Requirement » Extract the data that runs from the line containing "Select Over 45 total for Eagles game" through the line containing "I will coord(428,225).", both lines included, and repeat those lines exactly with no changes.

Available records »

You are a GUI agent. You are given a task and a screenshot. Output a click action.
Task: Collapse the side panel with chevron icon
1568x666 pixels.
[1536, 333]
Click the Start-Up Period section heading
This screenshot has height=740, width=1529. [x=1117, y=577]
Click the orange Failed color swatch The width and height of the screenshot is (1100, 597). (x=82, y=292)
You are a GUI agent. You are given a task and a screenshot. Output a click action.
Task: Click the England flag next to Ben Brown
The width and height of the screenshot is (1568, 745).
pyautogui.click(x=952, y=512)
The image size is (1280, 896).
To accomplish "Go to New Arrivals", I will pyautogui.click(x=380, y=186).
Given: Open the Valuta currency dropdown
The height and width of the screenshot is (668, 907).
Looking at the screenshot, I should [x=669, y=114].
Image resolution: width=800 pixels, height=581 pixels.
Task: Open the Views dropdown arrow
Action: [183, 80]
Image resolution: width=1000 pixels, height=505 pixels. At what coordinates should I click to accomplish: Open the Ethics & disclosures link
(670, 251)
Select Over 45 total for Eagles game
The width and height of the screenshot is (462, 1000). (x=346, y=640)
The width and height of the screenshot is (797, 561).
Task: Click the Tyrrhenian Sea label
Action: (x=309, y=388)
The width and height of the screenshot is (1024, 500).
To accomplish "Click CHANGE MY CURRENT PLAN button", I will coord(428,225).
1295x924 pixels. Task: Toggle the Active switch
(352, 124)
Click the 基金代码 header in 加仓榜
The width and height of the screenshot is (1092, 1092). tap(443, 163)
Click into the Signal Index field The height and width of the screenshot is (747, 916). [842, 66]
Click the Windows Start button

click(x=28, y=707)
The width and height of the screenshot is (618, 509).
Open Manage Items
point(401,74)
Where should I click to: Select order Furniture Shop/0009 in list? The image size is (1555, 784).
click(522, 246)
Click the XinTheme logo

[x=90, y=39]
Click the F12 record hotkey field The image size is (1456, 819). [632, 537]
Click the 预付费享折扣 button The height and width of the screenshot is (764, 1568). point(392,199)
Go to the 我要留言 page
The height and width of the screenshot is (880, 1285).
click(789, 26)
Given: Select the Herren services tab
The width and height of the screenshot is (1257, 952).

Answer to this problem »
Select Over 45 total for Eagles game
The width and height of the screenshot is (462, 1000). (x=346, y=640)
The width and height of the screenshot is (797, 561).
Task: Click the Tyrrhenian Sea label
Action: (x=309, y=388)
The width and height of the screenshot is (1024, 500).
To accomplish "Click CHANGE MY CURRENT PLAN button", I will coord(428,225).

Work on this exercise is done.